L'économiste et conseiller principal du fonds d'investissement en obligations de dette vénézuélienne, Copernico Recovery Fund (CRF), Jorge Piedrahita, a averti qu'il existe un groupe de créanciers qui fait déjà pression pour un accord limité à leurs intérêts.
Du point de vue des créanciers, il est indispensable que la situation politique au Venezuela soit résolue et qu'un gouvernement légitimé existe pour avancer concrètement avec la restructuration de la dette extérieure, selon l'économiste et conseiller principal du fonds d'investissement en obligations vénézuéliennes, Copernico Recovery Fund (CRF), Jorge Piedrahita.
«La GL58 permet d'avancer dans les tâches préliminaires qui doivent être réalisées avant une négociation avec les créanciers. L'audit des montants dus, ainsi que leur réconciliation, vérification et éventuel reconnaissance lorsque cela est pertinent, sont des étapes indispensables pour avoir une vue d'ensemble et pouvoir concevoir une solution intégrale», indique également le CEO de Gear Capital dans des déclarations à Banca y Negocios.
Selon l'expert, il ne faut pas exagérer la portée des licences accordées par l'OFAC, car «l'interdiction de négocier directement avec les créanciers ou d'émettre une nouvelle dette reste en vigueur, deux conditions indispensables pour toute restructuration efficace».

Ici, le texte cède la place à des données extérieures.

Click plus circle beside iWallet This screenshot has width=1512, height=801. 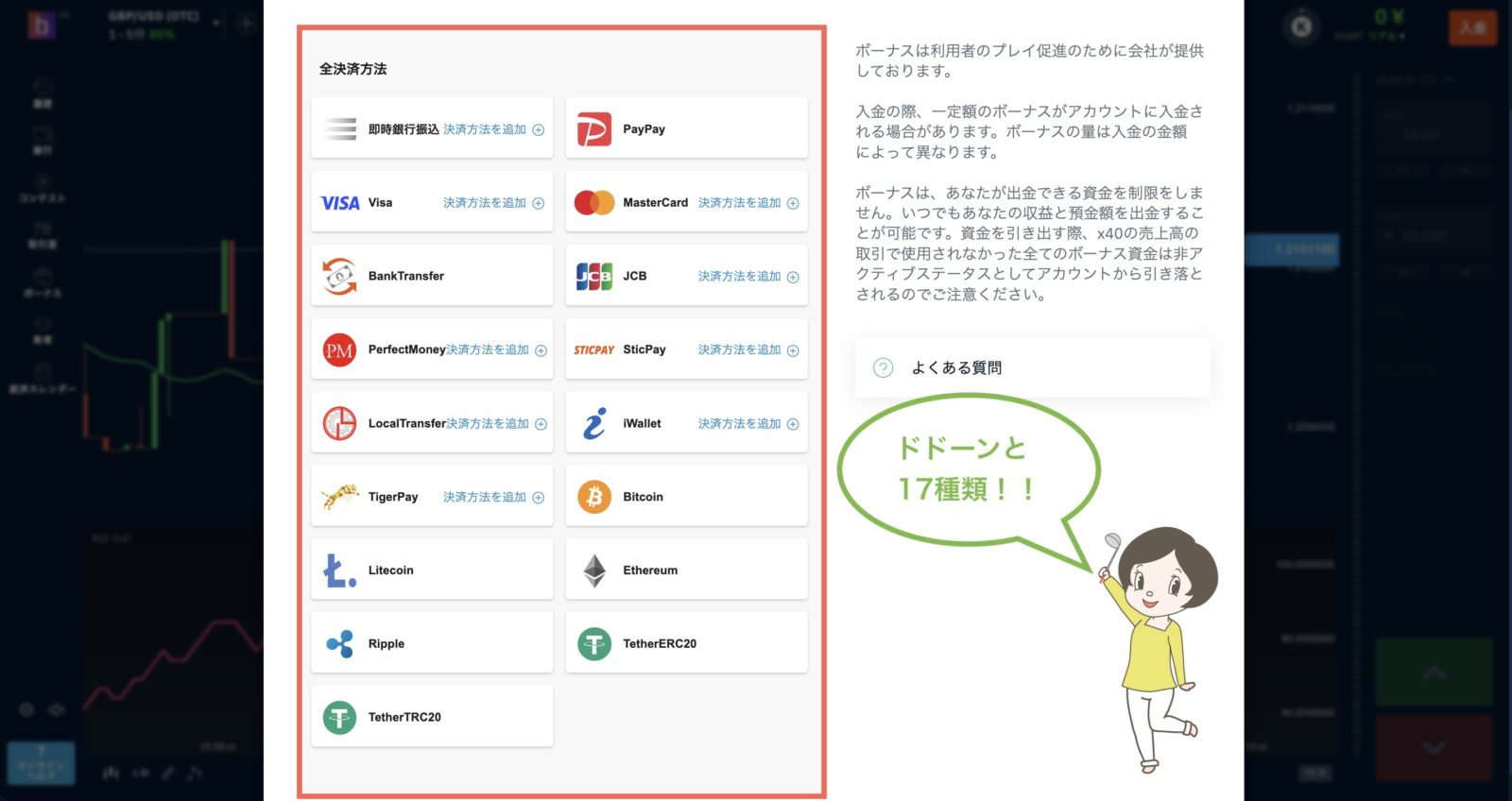(x=793, y=424)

«Dans les circonstances actuelles, je pense qu'une négociation pourrait commencer vers la fin de 2027, avec la présentation d'une proposition intégrale en 2028 », prédit Jorge Piedrahita.

Pression des créanciers
Cependant, l'autorisation pour que le gouvernement intérimaire du Venezuela, dirigé par Delcy Rodríguez, avance le processus de renégociation des passifs externes de la République et de Petróleos de Venezuela (PDVSA) a non seulement considérablement augmenté les prix des obligations vénézuéliennes.
«Il existe une pression de la part de certains groupes de créanciers qui cherchent une solution limitée à leurs propres intérêts, ce que je considère irresponsable et contre-productif pour atteindre un accord durable et équitable», avertit Piedrahita face au comportement spéculatif des titres DPN du pays.
Dans ce sens, Piedrahita soutient que ce climat d'effervescence sur la dette vénézuélienne est basé sur des attentes créées par l'administration intérimaire du Venezuela, qui suggèrent que le processus commencera plus tôt que ne l'implique toute la préparation pour négocier sérieusement avec les créanciers.
L'analyste insiste sur le fait que la légitimité démocratique est un élément crucial pour les créanciers sérieux, qui sont la majorité, car ils ont besoin de garanties que les engagements seront respectés à moyen et long terme.
Que peut faire le gouvernement actuel ?
Selon Jorge Piedrahita, conseiller du fonds Copernico, le rôle du gouvernement intérimaire « sera limité aux travaux préparatoires propres à une future restructuration : réconciliation et vérification des créanciers, détermination des montants, analyse de la légalité des réclamations présentées, entre autres ».
«Il s'agit d'un travail similaire à celui réalisé à l'époque en Irak, un pays qui a également fait face à une dette avec de multiples complexités analogues à celles du Venezuela. Ces travaux préliminaires seront réalisés, vraisemblablement, avec l'assistance technique du Fonds Monétaire International, qui effectuera son traditionnel Analyse de Durabilité de la Dette (Debt Sustainability Analysis — DSA)», indique l'analyste.
Fondamentalement, «cet outil évalue la capacité d'un pays à respecter ses obligations financières et constitue la base technique sur laquelle le FMI formule sa recommandation concernant l'effacement à appliquer dans la restructuration».
Dans une interview avec Banca y Negocios, publiée en août 2023, Piedrahita a affirmé que, dans les circonstances de ce moment, l'effacement de la dette pourrait atteindre des niveaux de 80% ou 90%. «Je suis l'un de ceux qui insistent sur le fait que l'effacement sera élevé, car personne ne peut s'attendre à ce qu'un pays dans la condition du Venezuela paie ce montant et, de plus, ce ne serait pas moralement acceptable», a déclaré l'expert dans cette conversation.
Évidemment, les conditions de l'économie vénézuélienne, bien qu'elles restent complexes, ont changé, surtout en raison de la flexibilisation des sanctions américaines qui s'est accélérée après les événements du 3 janvier dernier, ce qui pourrait suggérer un scénario différent en ce qui concerne la remise probable du passif accumulé, qui se situe entre 160.000 et 200.000 millions de dollars.